On Tue, Oct 6, 2015 at 7:07 PM, Steven D'Aprano <steve@pearwood.info> wrote:
On Tue, Oct 06, 2015 at 11:26:11AM -0700, Guido van Rossum wrote:
This is already looking good. An additional advantage to having a new module (as opposed to changing random) is that it could easily be backported as a PyPI package, all the way back to Python 2.7.
I do still think that having a concrete proposal for what should (initially) go into secrets.py would make for a more compelling PEP.
Thanks Guido.
I'm not sure how much more concrete a proposal you are looking for. The PEP now lists a sample implementation. I've described it as "pseudo-code" only to indicate that it may be incomplete (e.g. missing some imports to make it work, lacking in error checking). It also lacks docstrings and tests, but otherwise I think it is most of the module.

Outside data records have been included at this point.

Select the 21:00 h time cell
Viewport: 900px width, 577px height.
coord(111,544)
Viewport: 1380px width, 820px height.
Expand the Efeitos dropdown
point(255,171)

Hm... I totally did not find that when I read the PEP and even just now I almost missed it! What I had expected was something that could be directly committed into the stlib, similar to the statistics.py module you contributed. But apparently it's so small it could be inlined and overlooked! :-) Maybe you could clean it up, write some tests, and publish it somewhere? (Not sure if you do GitHub. :-) One bikeshed: maybe we should keep only randrange() and drop the confusing randint()?
It's actually not very large, because most of the implementation is elsewhere (e.g. the random module).
Is there something else the PEP should include? Any other requested functions? There have been a few functions suggested that were requested, e.g. password generation.